To define the crust dry-out limits, the CORQUENCH package allows several model choices. One of these is the Jones model, which is a user-defined crust permeability subroutine to estimate the dry-out heat flux [46]. The Lister/Epstein model is the second model and is the modified version of the model suggested by [25]. It is essential to state that the permeability of crust has an important impact on determining heat transfer with the ingression of water. However, it was mentioned by [47] that the permeability of the crust is empirically calculated; thus, its exact value cannot be determined for a certain case.

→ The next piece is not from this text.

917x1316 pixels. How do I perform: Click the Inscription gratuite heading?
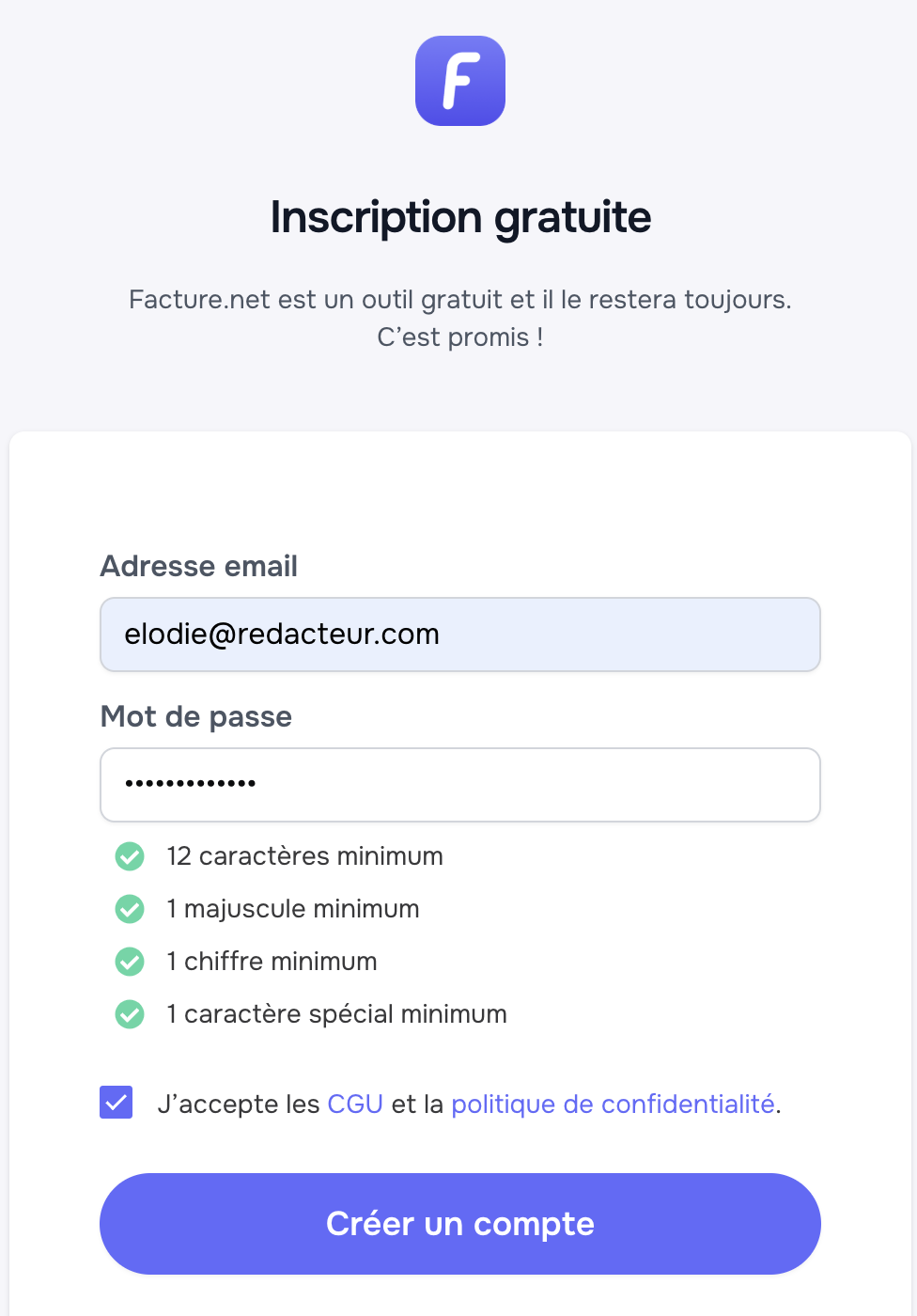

Therefore, the model given below is used to estimate the dry-out heat flux unless the permeability of the crust is stated [25]:

$$q_{c,dry}^{″}=C_{dry}{\left(\frac{\Delta e_{lv}\left({\rho }_l-{\rho }_v\right)g}{{\delta }_t}\right)}^{5/13}{\left(\frac{N{k}_{t,c}^2{\left(\Delta e_{sat}\right)}^2}{C_{t,c}\Delta e_{crack}}\right)}^{4/13}{\left({\alpha }_{c,\exp }[T_{t,frz}-(T_{sat}+\frac{{\sigma }_{t,f}}{{\alpha }_{t.ex}{E}_{t,y}})]\right)}^{15/13}$$

(13)

where C_dry is the empirical constant (user-specified), Δe_sat is the crust specific enthalpy change upon quench from the $T_{t,frz}$ to $T_{sat}$, Δe_crack is the crust specific enthalpy change upon cooldown from $T_{t,frz}$ to $T_{crack}$, ${\sigma }_{t,f}$ is the crust tensile strength, α_t,ex is the crust linear expansion coefficient, E_t,y is the crust elastic modulus, N is the numerical constant with a value of 0.1 K-m^1/2, ${\sigma }_{t,f}$ represents crust tensile strength, $E_{t,y}$ is the crust elastic modulus, and subscripts l and v denote coolant liquid and vapor phases, respectively.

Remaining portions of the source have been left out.